Records of locating words and elements:
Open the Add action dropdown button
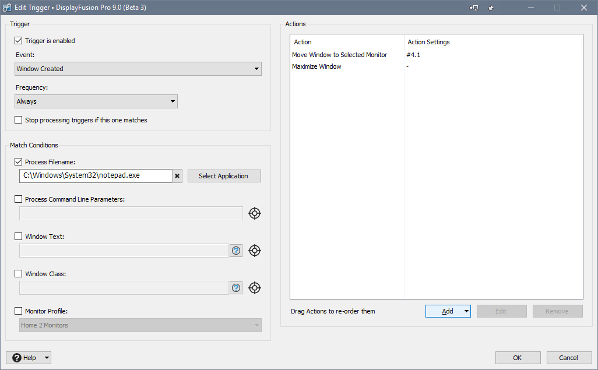 (448, 311)
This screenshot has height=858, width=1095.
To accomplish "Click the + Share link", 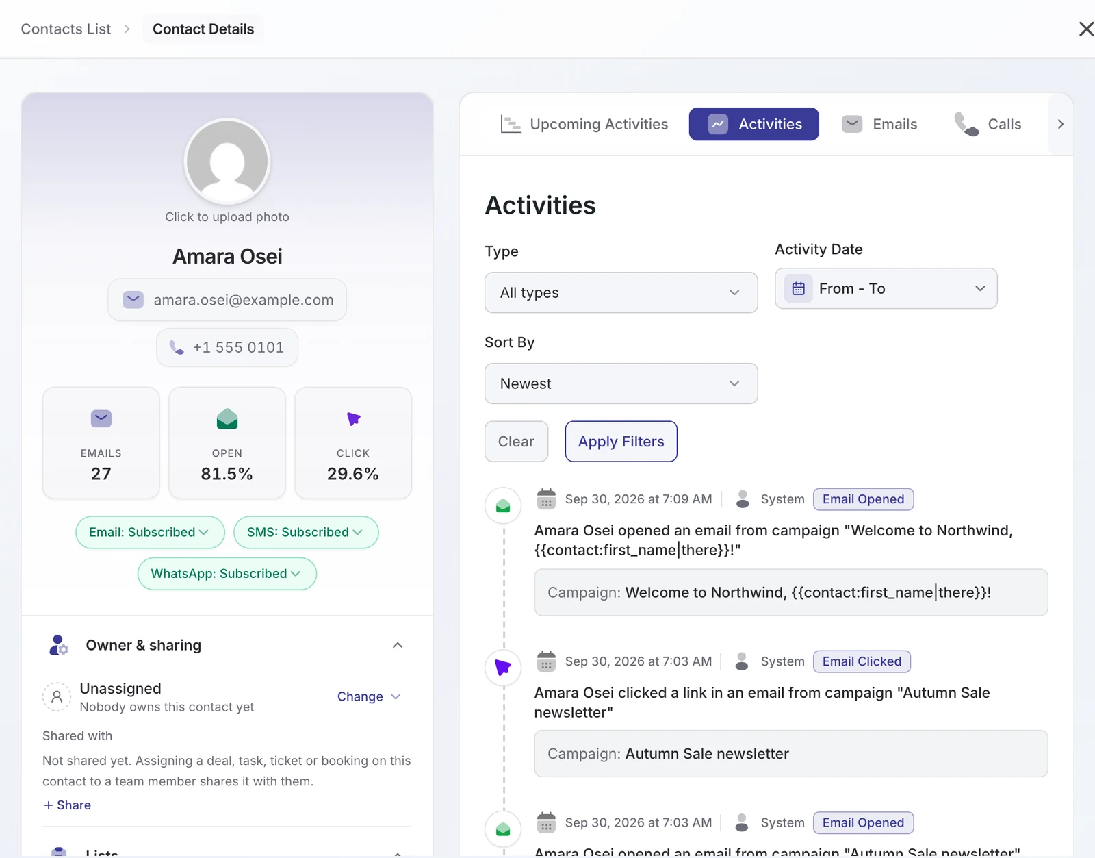I will click(67, 805).
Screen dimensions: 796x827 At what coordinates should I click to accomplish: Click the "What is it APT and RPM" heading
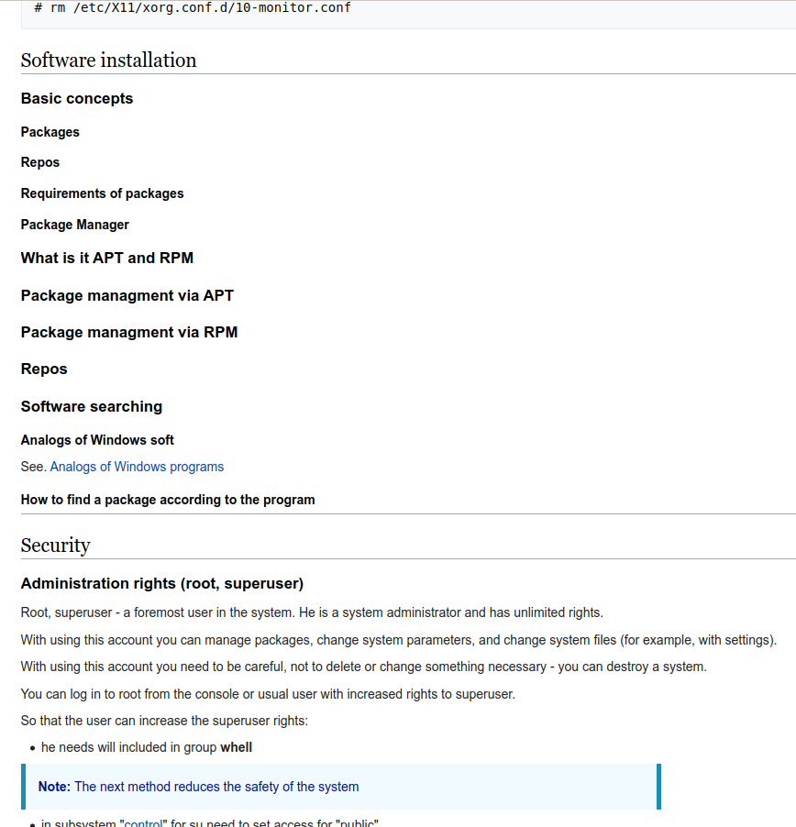(107, 259)
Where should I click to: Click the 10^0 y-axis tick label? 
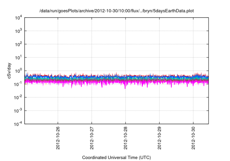click(18, 71)
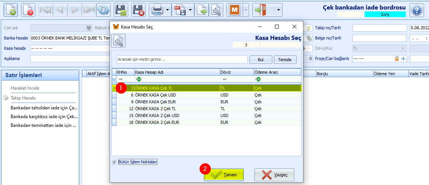Click the Bul search button
This screenshot has width=429, height=185.
click(x=260, y=60)
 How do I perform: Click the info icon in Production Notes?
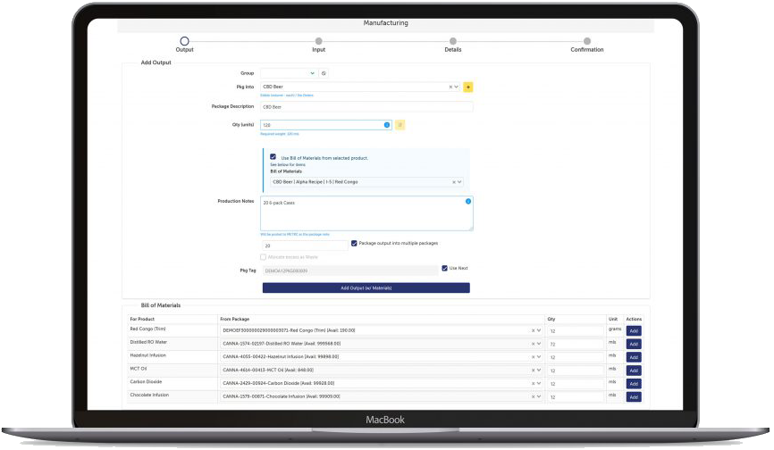pyautogui.click(x=468, y=202)
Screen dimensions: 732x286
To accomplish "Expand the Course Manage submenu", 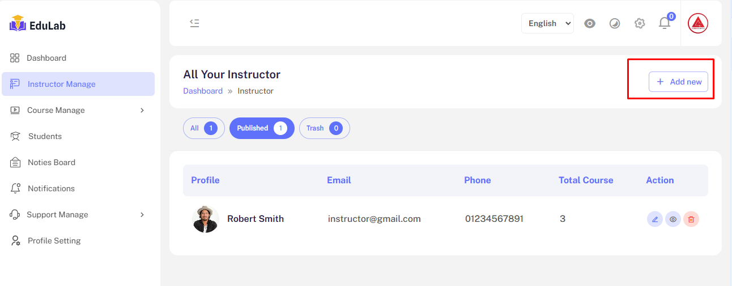I will pos(78,110).
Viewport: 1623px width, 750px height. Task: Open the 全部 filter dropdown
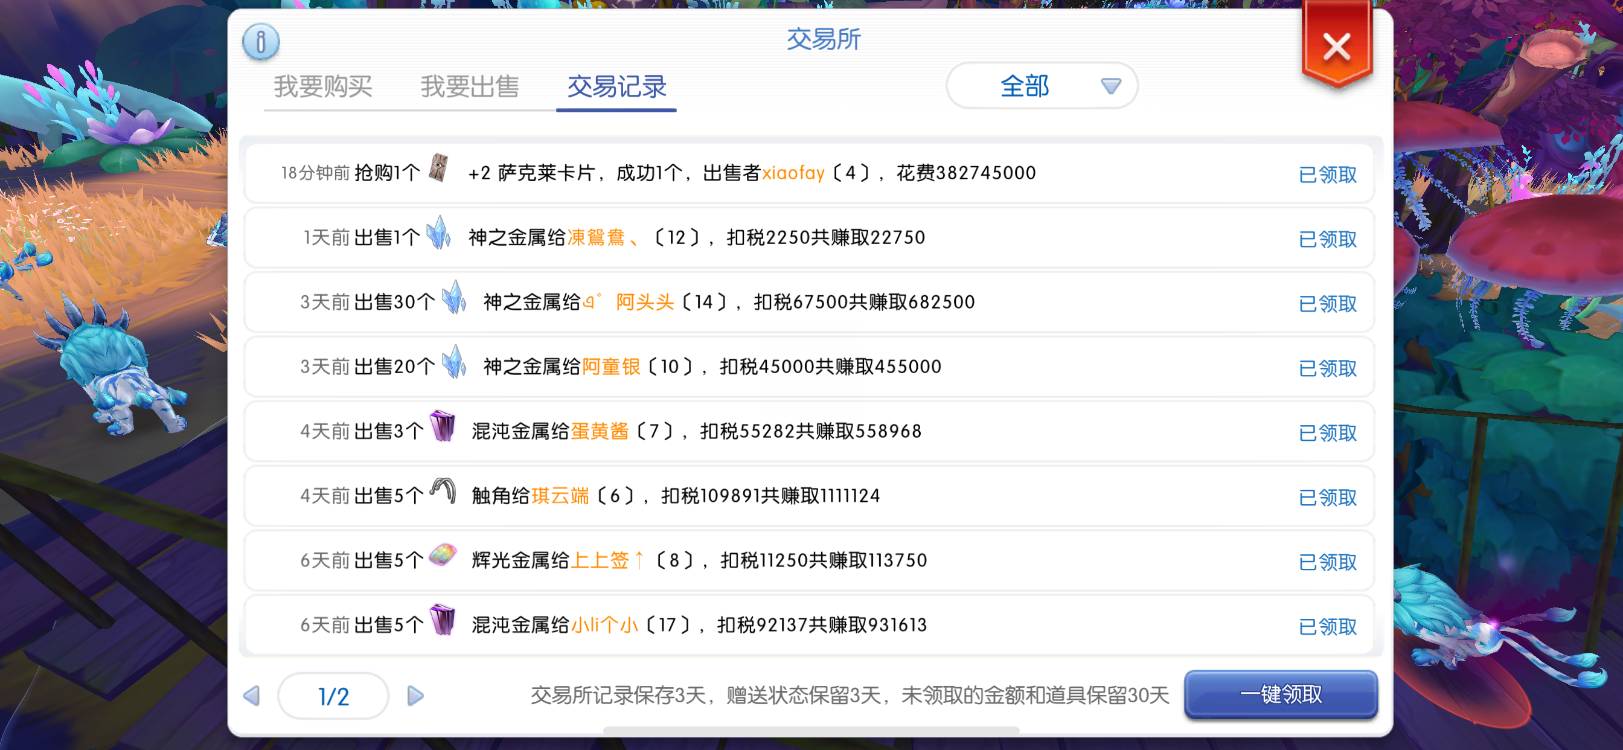(1041, 86)
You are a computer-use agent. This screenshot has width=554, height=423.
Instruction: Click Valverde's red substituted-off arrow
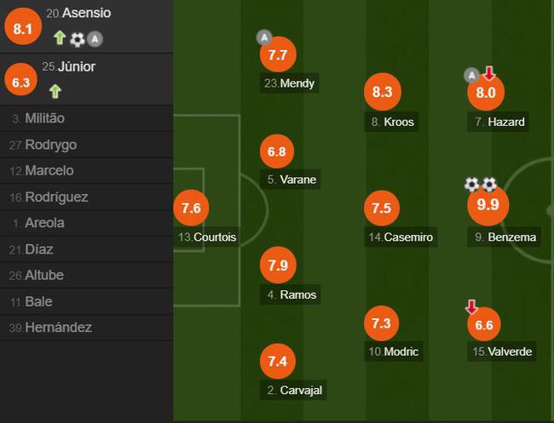[x=471, y=306]
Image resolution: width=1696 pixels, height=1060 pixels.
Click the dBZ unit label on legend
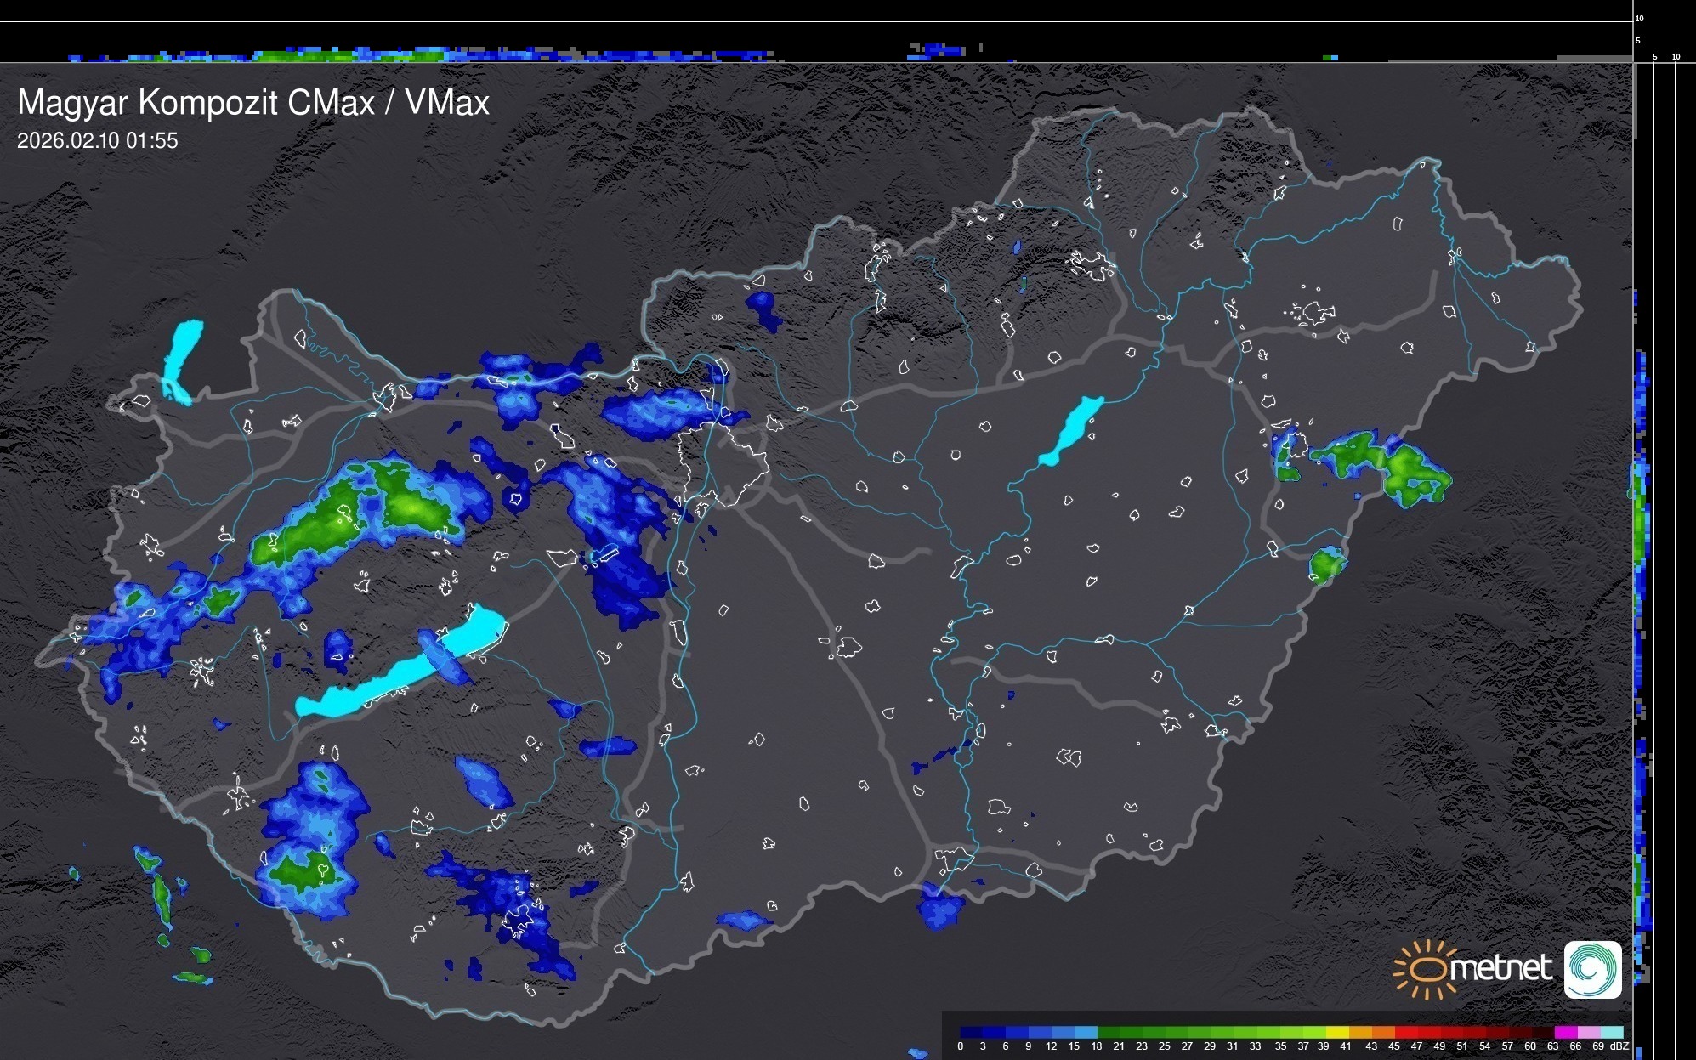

## WHAT THE TASK ASKS
Please gather every line of the records above that contains the string "This", matching case exactly, and copy each one out.

## WRITTEN ANSWER
This screenshot has height=858, width=1095.
This screenshot has width=429, height=185.
You are a computer-use agent. This screenshot has width=554, height=423.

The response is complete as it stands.